Assigned task: In the data that follows, find the line with "Revistas (696, 1808)"; transcribe it, every later line up to the one with "Resources [tab] (423, 874)", and that line as well, exactly and with no others.

Task data:
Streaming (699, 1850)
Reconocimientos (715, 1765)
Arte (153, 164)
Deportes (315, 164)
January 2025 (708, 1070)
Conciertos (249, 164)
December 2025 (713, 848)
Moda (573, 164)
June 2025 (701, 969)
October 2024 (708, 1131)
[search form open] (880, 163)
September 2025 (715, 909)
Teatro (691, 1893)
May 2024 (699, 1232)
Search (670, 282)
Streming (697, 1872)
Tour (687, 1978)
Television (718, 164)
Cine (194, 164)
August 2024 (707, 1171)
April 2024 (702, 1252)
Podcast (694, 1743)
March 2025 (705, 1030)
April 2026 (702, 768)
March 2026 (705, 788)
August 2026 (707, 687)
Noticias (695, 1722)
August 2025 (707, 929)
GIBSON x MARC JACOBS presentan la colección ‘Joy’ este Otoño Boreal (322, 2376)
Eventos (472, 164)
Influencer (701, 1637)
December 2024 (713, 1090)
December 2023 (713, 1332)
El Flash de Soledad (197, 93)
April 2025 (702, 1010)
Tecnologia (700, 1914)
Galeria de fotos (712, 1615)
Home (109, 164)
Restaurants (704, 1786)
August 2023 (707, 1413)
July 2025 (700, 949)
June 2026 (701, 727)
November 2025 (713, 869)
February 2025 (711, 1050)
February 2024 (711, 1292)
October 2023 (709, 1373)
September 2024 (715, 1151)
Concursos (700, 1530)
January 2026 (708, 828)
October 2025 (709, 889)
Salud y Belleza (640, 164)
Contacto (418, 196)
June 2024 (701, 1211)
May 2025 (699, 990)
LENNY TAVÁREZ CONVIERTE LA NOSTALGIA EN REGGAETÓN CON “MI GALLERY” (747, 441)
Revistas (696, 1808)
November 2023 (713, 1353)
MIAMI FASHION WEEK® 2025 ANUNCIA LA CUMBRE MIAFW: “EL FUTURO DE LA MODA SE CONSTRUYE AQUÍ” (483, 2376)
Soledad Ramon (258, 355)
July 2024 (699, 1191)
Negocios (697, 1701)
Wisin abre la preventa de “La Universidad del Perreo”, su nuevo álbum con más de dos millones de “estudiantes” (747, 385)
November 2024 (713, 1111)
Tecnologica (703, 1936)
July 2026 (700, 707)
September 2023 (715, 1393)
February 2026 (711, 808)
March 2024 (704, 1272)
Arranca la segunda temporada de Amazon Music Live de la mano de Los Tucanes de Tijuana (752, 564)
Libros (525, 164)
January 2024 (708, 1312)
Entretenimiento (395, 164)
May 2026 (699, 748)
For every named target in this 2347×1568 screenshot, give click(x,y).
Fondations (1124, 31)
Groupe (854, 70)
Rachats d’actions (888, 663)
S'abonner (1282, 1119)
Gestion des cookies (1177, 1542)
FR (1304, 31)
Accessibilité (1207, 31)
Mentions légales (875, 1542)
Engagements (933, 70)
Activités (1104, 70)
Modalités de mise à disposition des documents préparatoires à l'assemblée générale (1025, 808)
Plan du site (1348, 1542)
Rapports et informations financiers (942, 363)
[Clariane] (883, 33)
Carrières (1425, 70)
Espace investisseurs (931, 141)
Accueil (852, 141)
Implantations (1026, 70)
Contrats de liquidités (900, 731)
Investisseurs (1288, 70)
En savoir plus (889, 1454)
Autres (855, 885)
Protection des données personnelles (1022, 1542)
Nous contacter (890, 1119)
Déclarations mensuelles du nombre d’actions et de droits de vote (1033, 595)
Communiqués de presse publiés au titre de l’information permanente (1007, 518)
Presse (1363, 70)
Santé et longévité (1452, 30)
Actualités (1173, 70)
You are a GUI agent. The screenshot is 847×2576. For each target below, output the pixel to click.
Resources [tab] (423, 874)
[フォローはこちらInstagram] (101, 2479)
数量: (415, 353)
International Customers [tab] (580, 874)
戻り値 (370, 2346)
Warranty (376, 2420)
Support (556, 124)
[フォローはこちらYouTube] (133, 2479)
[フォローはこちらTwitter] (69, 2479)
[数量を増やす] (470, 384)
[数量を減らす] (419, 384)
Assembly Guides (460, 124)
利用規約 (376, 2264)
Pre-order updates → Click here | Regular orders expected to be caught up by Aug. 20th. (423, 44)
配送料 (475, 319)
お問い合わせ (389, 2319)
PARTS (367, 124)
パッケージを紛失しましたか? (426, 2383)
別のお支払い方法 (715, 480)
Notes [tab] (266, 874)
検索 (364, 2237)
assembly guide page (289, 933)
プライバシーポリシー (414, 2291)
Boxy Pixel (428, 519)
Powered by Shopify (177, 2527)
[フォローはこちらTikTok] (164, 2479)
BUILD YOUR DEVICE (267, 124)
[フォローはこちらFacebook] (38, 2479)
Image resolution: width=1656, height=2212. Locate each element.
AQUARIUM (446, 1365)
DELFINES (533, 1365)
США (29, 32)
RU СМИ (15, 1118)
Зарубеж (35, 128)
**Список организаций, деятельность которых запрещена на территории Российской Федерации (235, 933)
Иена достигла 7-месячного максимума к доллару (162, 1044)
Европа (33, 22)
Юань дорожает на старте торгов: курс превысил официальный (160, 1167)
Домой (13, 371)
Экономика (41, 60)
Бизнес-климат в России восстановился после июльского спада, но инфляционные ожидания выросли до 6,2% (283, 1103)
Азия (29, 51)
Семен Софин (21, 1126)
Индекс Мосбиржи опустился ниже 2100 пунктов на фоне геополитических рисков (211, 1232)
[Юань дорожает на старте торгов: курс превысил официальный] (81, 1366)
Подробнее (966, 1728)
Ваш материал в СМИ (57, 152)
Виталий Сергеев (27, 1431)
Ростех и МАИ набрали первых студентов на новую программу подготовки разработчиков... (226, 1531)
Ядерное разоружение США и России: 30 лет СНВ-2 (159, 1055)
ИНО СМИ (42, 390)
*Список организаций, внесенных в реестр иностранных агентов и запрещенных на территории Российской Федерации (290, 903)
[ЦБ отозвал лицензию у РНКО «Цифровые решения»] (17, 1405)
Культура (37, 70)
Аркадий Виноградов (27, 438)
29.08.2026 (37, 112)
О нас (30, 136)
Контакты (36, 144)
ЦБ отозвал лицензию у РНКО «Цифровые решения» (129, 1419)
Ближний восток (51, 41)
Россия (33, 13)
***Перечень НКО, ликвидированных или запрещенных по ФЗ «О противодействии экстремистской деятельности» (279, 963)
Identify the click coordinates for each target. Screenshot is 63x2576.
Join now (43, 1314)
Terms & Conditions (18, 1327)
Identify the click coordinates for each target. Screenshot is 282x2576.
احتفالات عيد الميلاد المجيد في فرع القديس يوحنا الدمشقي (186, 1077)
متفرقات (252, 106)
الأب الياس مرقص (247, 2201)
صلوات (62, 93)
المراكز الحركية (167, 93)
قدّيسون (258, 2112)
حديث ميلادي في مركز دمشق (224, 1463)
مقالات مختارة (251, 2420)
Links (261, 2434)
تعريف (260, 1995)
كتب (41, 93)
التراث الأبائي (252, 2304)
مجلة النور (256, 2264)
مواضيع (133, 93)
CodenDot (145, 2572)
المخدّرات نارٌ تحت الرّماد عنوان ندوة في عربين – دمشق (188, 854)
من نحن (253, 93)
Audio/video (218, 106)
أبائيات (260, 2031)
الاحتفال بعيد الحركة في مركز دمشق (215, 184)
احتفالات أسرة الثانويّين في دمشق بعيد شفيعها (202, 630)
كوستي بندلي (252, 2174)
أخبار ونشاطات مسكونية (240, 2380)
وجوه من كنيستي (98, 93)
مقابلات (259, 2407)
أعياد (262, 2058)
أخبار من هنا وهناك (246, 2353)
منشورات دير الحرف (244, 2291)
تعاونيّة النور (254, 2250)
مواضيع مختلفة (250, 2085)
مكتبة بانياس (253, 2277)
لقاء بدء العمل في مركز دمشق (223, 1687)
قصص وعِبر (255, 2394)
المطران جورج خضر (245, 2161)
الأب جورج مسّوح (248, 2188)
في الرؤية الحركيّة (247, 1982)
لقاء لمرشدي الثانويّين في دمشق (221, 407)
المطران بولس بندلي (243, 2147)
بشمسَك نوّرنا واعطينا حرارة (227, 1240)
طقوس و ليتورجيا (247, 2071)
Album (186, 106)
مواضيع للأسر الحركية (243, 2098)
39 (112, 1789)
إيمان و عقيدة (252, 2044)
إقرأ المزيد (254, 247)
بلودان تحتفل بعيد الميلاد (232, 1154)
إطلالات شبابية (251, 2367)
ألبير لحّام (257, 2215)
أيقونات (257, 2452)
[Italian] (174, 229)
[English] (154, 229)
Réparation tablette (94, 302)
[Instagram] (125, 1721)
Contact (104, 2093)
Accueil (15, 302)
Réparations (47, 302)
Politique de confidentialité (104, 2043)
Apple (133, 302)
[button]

Solution to the exercise:
Revistas (696, 1808)
November 2023 (713, 1353)
MIAMI FASHION WEEK® 2025 ANUNCIA LA CUMBRE MIAFW: “EL FUTURO DE LA MODA SE CONSTRUYE AQUÍ” (483, 2376)
Soledad Ramon (258, 355)
July 2024 (699, 1191)
Negocios (697, 1701)
Wisin abre la preventa de “La Universidad del Perreo”, su nuevo álbum con más de dos millones de “estudiantes” (747, 385)
November 2024 (713, 1111)
Tecnologica (703, 1936)
July 2026 (700, 707)
September 2023 (715, 1393)
February 2026 (711, 808)
March 2024 (704, 1272)
Arranca la segunda temporada de Amazon Music Live de la mano de Los Tucanes de Tijuana (752, 564)
Libros (525, 164)
January 2024 (708, 1312)
Entretenimiento (395, 164)
May 2026 (699, 748)
For every named target in this 2347×1568 screenshot, give click(x,y).
Fondations (1124, 31)
Groupe (854, 70)
Rachats d’actions (888, 663)
S'abonner (1282, 1119)
Gestion des cookies (1177, 1542)
FR (1304, 31)
Accessibilité (1207, 31)
Mentions légales (875, 1542)
Engagements (933, 70)
Activités (1104, 70)
Modalités de mise à disposition des documents préparatoires à l'assemblée générale (1025, 808)
Plan du site (1348, 1542)
Rapports et informations financiers (942, 363)
[Clariane] (883, 33)
Carrières (1425, 70)
Espace investisseurs (931, 141)
Accueil (852, 141)
Implantations (1026, 70)
Contrats de liquidités (900, 731)
Investisseurs (1288, 70)
En savoir plus (889, 1454)
Autres (855, 885)
Protection des données personnelles (1022, 1542)
Nous contacter (890, 1119)
Déclarations mensuelles du nombre d’actions et de droits de vote (1033, 595)
Communiqués de presse publiés au titre de l’information permanente (1007, 518)
Presse (1363, 70)
Santé et longévité (1452, 30)
Actualités (1173, 70)
You are a GUI agent. The screenshot is 847×2576. For each target below, output the pixel to click.
Resources [tab] (423, 874)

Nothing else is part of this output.